[Records of word and element locations]
* Begin *
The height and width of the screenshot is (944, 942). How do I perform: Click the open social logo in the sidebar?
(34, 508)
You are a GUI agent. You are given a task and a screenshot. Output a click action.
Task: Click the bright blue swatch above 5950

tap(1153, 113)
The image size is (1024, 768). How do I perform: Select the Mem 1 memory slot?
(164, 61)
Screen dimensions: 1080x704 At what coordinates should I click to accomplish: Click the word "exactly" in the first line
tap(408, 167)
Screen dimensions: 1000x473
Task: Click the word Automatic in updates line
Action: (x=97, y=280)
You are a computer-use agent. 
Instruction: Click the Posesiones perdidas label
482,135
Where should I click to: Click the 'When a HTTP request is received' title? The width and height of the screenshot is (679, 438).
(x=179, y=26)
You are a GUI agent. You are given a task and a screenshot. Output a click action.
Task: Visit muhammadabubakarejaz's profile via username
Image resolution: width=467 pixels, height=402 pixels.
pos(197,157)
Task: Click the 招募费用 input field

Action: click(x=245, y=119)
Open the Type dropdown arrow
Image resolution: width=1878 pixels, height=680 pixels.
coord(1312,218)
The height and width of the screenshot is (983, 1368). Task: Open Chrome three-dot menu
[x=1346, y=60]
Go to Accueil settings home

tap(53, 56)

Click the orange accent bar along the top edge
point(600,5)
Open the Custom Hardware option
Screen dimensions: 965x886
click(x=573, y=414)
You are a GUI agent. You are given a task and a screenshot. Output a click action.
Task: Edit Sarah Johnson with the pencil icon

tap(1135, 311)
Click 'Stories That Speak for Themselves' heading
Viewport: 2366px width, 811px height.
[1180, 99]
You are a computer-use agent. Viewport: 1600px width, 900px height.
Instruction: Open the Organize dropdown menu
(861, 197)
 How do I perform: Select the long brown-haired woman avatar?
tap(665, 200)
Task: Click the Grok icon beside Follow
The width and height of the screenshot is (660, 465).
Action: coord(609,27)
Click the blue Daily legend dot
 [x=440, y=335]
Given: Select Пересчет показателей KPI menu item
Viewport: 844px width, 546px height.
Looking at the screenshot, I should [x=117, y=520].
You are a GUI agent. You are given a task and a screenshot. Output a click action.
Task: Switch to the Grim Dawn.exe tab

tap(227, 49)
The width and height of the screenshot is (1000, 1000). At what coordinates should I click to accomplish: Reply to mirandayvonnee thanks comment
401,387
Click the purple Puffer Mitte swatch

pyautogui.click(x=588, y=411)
* End *
THE TASK:
Copy out every line of the records above verbatim, keeping each one in its original order.

RESULT BELOW:
The height and width of the screenshot is (944, 942). How do I perform: Click the open social logo in the sidebar?
(34, 508)
You are a GUI agent. You are given a task and a screenshot. Output a click action.
Task: Click the bright blue swatch above 5950

tap(1153, 113)
The image size is (1024, 768). How do I perform: Select the Mem 1 memory slot?
(164, 61)
Screen dimensions: 1080x704 At what coordinates should I click to accomplish: Click the word "exactly" in the first line
tap(408, 167)
Screen dimensions: 1000x473
Task: Click the word Automatic in updates line
Action: (x=97, y=280)
You are a computer-use agent. 
Instruction: Click the Posesiones perdidas label
482,135
Where should I click to: Click the 'When a HTTP request is received' title? The width and height of the screenshot is (679, 438).
(x=179, y=26)
You are a GUI agent. You are given a task and a screenshot. Output a click action.
Task: Visit muhammadabubakarejaz's profile via username
Image resolution: width=467 pixels, height=402 pixels.
pos(197,157)
Task: Click the 招募费用 input field

Action: click(x=245, y=119)
Open the Type dropdown arrow
Image resolution: width=1878 pixels, height=680 pixels.
coord(1312,218)
The height and width of the screenshot is (983, 1368). Task: Open Chrome three-dot menu
[x=1346, y=60]
Go to Accueil settings home

tap(53, 56)

Click the orange accent bar along the top edge
point(600,5)
Open the Custom Hardware option
Screen dimensions: 965x886
click(x=573, y=414)
You are a GUI agent. You are given a task and a screenshot. Output a click action.
Task: Edit Sarah Johnson with the pencil icon

tap(1135, 311)
Click 'Stories That Speak for Themselves' heading
Viewport: 2366px width, 811px height.
[1180, 99]
You are a computer-use agent. Viewport: 1600px width, 900px height.
Instruction: Open the Organize dropdown menu
(861, 197)
 How do I perform: Select the long brown-haired woman avatar?
tap(665, 200)
Task: Click the Grok icon beside Follow
The width and height of the screenshot is (660, 465).
Action: coord(609,27)
Click the blue Daily legend dot
 [x=440, y=335]
Given: Select Пересчет показателей KPI menu item
Viewport: 844px width, 546px height.
Looking at the screenshot, I should [x=117, y=520].
You are a GUI agent. You are given a task and a screenshot. Output a click action.
Task: Switch to the Grim Dawn.exe tab

tap(227, 49)
The width and height of the screenshot is (1000, 1000). At what coordinates should I click to accomplish: Reply to mirandayvonnee thanks comment
401,387
Click the purple Puffer Mitte swatch

pyautogui.click(x=588, y=411)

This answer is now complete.